** Begin Page **

# Best Mini Pump for the Pocket



## Fignon's Barber (Mar 2, 2004)

I'm looking for a new mini pump to keep in my jersey pocket. I am one of those guys that don't like the CO2 route, and I want to replace my 15 year old mini Silca. My Silca is able to realistically pump up to almost 100 psi, and is 17cm long. Ideally, I'd like something a bit shorter ( it is just alittle too long to stand straight up in your back pocket) and gets at least the same psi. Anyone have a good recommendation?


----------



## Keeping up with Junior (Feb 27, 2003)

*Topeak*



Fignon's Barber said:


> ...don't like the CO2 route...
> ...15 year old mini Silca. My Silca is able to realistically pump up to almost 100 psi...


Topeak makes a MicroRocket that is tiny. I use mine as a back up for CO2 but if I have blown my CO2 I am able to get a tire inflated enough to finish a ride. You can get to 100psi but I typically get tired and bored with pumping and stop short of that.

If I were using it to fix flats on a frequent basis I would prefer the Silca Mini (which I used for serveral years). As I recall the Silca air chamber is pretty close to the same size as the Topeak which means it will take nearly as many strokes to get up to pressure. But the Silca has bigger ends that are easier on your hands when you are on stroke #123, #124... #167... and also don't dig into your hand as you get to the higher pressures.

I have the aluminum verson of the Topeak MicroRocket and unless you are in love with carbon save your pennies and grams.

Topeak® Cycling Accessories


----------



## Mr. Versatile (Nov 24, 2005)

I've used the Topeak Micro Rocket. It's a good pump. I like the Barbiere mini pumps better. You can actually get to 120# psi with it. They're not always easy to find. Here's a link. Bike Pumps at BikeSweets.com


----------



## looigi (Nov 24, 2010)

Topeak RaceRocket (or RaceRocket HP) is my choice. It has a telescoping hose and slick chuck. I also have a Lezyne but like the RR chuck and hose better.


----------



## jr59 (Mar 30, 2011)

lyzene road drive for me


----------



## oldgoat (Feb 7, 2005)

Co2 and a mini pump just in case. Topeak seems the best IMO


----------



## vanessa.gill (Sep 26, 2011)

Bell makes pretty small pumps.


----------



## Stumpjumper FSR (Aug 6, 2006)

Lezyne Pressure Drive Mini Pump, small enough to fit in my jersey pocket and strong enough to inflate a tire.:thumbsup:


----------



## edhchoe (Jun 3, 2007)

I switched to co2 this summer. Much smaller and faster. Cheap also.


----------



## IcemanYVR (Jul 27, 2006)

jr59 said:


> lyzene road drive for me


+1 on the Lezyne Road Drive... excellent quality and it's easy to inflate over 100PSI in the tires. I really like the flexible extension that attaches to the valve stem. Much easier to hold and inflate without risk of breaking the valve.


----------



## look566 (Aug 19, 2011)

Any opinions on the Genuine Innovations combo (CO2 and pump) units ?


----------



## looigi (Nov 24, 2010)

IcemanYVR said:


> +1 on the Lezyne Road Drive....


I got one and use it. IMO, the Topeak RaceRocket pumps are superior.


----------



## jmike1487 (Jul 11, 2011)

its nice to know that there are pumps out there that can reach 120psi..

** End Page **
** Begin Data extract **

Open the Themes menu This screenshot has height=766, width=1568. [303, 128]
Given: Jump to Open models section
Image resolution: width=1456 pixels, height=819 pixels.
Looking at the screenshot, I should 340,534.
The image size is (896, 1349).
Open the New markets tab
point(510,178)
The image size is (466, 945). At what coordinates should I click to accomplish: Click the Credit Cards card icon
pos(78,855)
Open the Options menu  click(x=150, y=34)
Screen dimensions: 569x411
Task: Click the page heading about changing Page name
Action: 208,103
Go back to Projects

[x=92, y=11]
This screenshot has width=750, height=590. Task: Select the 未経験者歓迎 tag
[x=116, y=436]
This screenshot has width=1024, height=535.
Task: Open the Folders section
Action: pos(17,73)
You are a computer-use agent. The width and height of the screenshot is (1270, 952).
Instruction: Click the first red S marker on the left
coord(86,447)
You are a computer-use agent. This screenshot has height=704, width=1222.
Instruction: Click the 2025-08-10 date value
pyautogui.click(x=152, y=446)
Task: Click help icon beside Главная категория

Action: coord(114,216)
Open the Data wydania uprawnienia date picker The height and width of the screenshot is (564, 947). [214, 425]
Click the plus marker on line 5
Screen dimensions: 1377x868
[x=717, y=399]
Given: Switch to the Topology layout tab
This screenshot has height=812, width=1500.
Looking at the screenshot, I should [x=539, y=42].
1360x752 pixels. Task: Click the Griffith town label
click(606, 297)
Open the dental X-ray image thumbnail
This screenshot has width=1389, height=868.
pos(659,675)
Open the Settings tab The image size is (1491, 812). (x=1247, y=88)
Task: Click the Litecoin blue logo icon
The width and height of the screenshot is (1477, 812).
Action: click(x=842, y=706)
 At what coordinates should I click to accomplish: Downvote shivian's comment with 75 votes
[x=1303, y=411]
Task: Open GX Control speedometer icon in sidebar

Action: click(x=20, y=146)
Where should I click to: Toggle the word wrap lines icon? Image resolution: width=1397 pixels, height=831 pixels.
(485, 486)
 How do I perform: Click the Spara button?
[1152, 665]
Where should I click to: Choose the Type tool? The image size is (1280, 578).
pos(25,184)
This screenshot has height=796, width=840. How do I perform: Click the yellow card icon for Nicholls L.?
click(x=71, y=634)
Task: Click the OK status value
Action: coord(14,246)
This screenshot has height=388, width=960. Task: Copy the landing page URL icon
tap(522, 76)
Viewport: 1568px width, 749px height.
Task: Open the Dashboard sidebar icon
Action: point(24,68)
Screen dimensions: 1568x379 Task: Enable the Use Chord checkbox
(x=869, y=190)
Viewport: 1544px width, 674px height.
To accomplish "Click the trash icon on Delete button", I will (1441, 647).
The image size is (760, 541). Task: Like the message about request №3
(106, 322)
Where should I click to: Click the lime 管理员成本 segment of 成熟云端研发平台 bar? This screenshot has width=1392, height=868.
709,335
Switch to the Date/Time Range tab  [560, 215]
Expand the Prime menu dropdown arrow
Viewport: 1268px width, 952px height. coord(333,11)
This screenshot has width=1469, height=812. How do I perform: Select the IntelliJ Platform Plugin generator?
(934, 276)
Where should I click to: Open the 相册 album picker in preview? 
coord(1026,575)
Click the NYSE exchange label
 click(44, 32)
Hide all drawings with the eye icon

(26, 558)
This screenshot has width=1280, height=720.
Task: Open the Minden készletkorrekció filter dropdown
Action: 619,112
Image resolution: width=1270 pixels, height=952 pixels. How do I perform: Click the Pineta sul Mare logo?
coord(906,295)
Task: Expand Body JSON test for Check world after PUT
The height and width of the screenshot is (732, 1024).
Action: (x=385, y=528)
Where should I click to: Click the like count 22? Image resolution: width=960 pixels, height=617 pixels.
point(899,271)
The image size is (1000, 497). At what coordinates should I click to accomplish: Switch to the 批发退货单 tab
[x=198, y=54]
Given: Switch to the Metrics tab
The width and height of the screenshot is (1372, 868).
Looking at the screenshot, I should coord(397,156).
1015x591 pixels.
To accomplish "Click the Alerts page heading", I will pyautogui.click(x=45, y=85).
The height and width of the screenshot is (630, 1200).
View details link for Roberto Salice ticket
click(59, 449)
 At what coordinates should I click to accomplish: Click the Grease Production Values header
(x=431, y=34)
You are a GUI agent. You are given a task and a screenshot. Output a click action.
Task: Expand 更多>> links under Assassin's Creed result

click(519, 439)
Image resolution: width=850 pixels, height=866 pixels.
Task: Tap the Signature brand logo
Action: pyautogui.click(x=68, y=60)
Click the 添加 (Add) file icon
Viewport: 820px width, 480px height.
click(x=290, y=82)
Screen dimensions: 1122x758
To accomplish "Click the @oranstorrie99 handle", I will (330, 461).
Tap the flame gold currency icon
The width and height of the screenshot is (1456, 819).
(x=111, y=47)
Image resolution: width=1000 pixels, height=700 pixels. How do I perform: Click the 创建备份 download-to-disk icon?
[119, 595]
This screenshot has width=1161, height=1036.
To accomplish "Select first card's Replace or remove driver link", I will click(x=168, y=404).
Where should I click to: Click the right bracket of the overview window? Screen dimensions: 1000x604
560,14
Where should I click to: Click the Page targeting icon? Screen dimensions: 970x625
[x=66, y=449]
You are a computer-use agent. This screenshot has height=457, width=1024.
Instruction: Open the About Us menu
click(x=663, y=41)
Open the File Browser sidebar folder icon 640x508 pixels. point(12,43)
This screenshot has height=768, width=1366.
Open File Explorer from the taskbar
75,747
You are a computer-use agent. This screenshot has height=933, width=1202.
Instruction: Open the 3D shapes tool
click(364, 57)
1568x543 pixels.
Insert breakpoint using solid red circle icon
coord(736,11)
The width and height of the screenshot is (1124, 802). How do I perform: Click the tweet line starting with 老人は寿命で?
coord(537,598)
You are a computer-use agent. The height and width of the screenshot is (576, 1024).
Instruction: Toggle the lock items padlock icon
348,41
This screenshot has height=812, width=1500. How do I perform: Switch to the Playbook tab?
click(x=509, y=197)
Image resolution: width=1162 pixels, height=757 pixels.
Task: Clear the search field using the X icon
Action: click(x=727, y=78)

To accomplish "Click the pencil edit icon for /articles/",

** End Data extract **

> **Given problem 1**:
Answer these questions from the mini pump thread:
(a) How long is the Silca that the first poster wants to replace?
(b) Which mini pumps does Mr. Versatile say can reach 120 psi?
(c) What part of the Lezyne Road Drive does IcemanYVR say he really likes?
> **Given problem 2**: Reproduce a passage of the mini pump thread word for word, beginning at the words "Topeak RaceRocket (or" and stopping after "and hose better.".

> **Full output 1**:
(a) It is 17 cm long.
(b) The Barbiere mini pumps.
(c) The flexible extension that attaches to the valve stem.

> **Full output 2**:
Topeak RaceRocket (or RaceRocket HP) is my choice. It has a telescoping hose and slick chuck. I also have a Lezyne but like the RR chuck and hose better.